Surprisingly, he found some of the NOC juveniles were much tougher than he thought, and he
quickly sought refuge in daily Bible reading and revising his class notes as means surviving his
three-year sentence.
“I started behaving myself because I didn’t want any conflict with anyone as in there they does
‘bank’ you. I was one out of five students who was picked to go to school within the community
as we were considered as (those with) good behaviour. I was then told that is not the end because
I needed up at NOC as I can change my life and still turn out good,” he said.
The words “I…can still turn out (to be) good inspired confidence in the juvenile renewing in him
a passion to do his best while still at the NOC.

“Every day after school I would study for three hours and spent a lot of time on the weekend
reading. This discipline he credited for secured 6 th place in his class in the first term. During the
next term home-sickness took a toll on him and his performance dipped.
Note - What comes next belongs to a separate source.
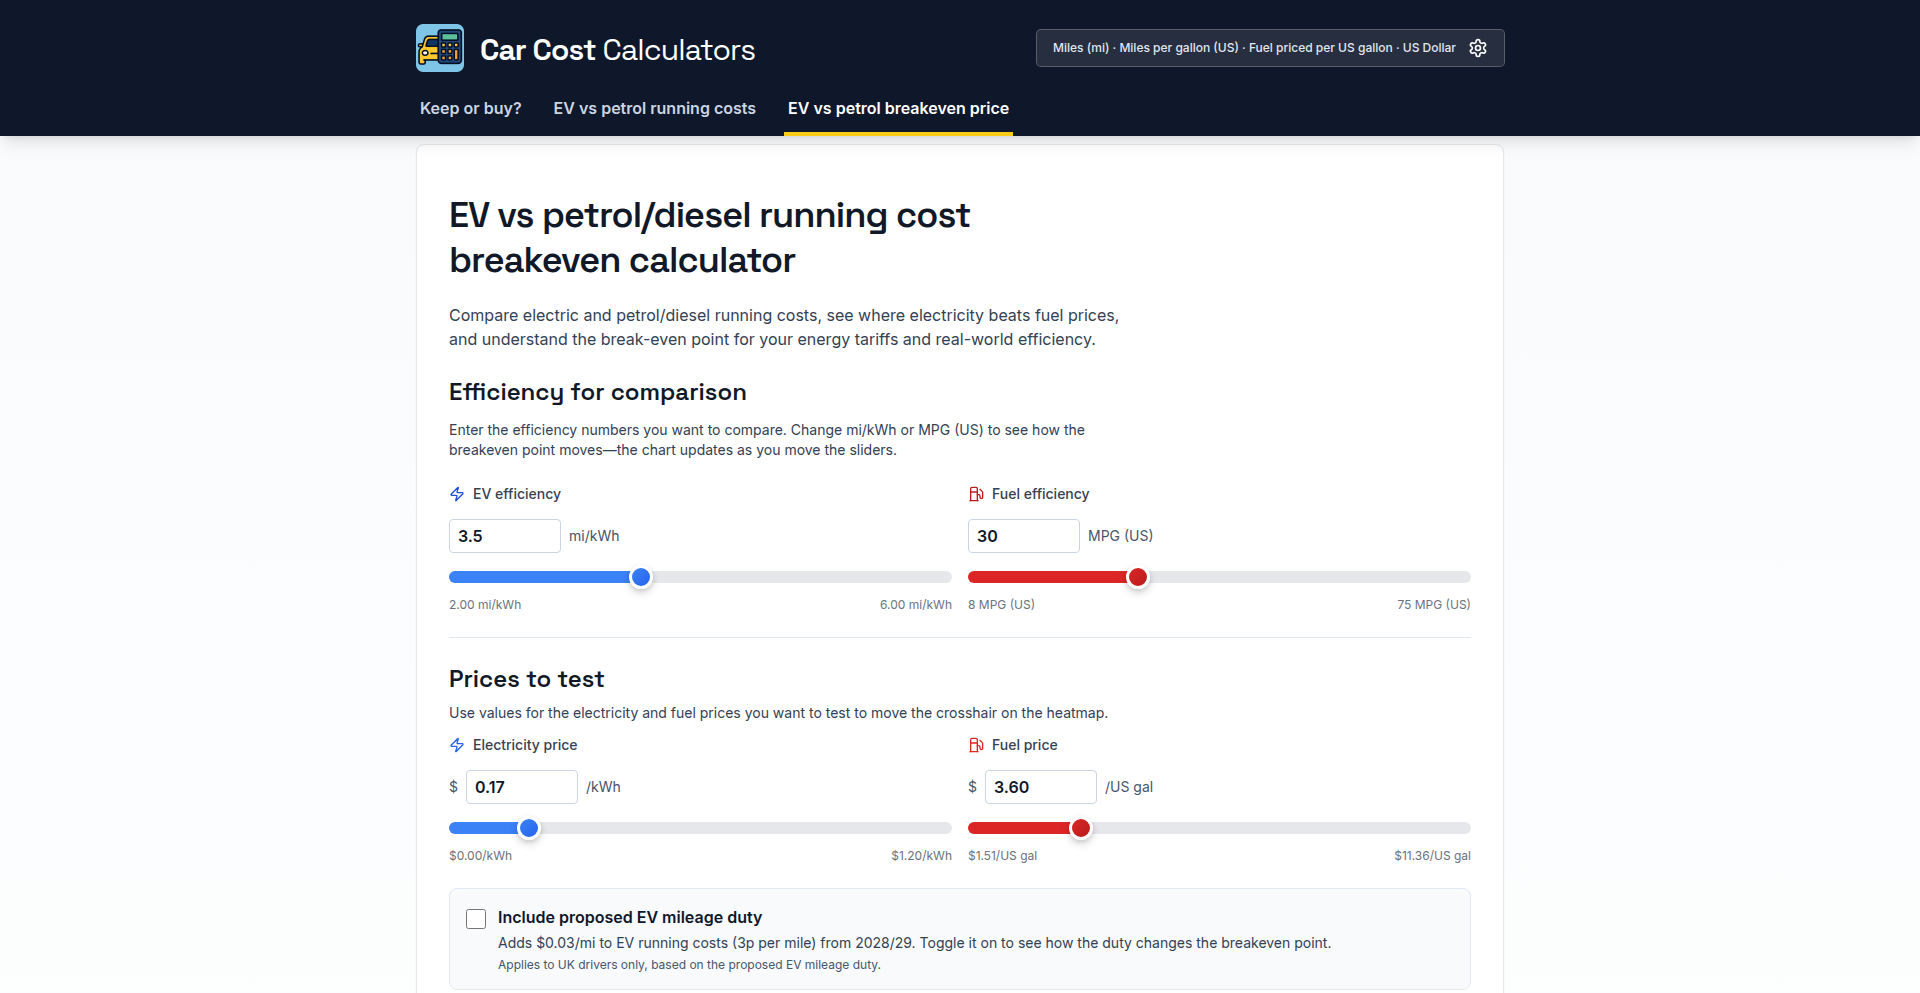
Task: Enable the proposed EV mileage duty checkbox
Action: pyautogui.click(x=476, y=919)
He survived and in January 2016 he was released from the NOC but without social support he
was unable to write the regional Caribbean Secondary Education Certificate offered by the
Caribbean Examination Council (CXC).
That was deeply disappointing for Stephon, but the pain was eased when he fortuitously met the
guard of Natural Resources Minister, Mr Raphael Trotman who helped him secure temporary
employment in the construction sector.
Afterwards, he worked in the hospitality sector landing employment at ‘Hot and Spicy’ and while he
enjoyed that job, there was a strong pull towards the military. He was recruited in February 2018 and
following successful completion of the training was posted with the Coast Guards.
His great-grandmother died at 93 without the good fortune of enjoying the fruits of the dramatic
360 0 turnaround of the once-rebellious Stephon.

“My Great grandmother has died but at least she knew that I became something good. I am sad
that she didn’t get to see more as I will not stop here but continue to do something good with my
life. I love the feeling of doing positive things,” Stephon reiterated.
He is happy that after many years of her warning, talking and prayers he has fulfilled her heart’s
desires of making something good of himself.
He plans to continue championing the call for second chances for juveniles.
“Had the system given up on me I would not be where he I am today making a positive
contribution to Guyana’s defence via the waterways,” a grateful Stephon said.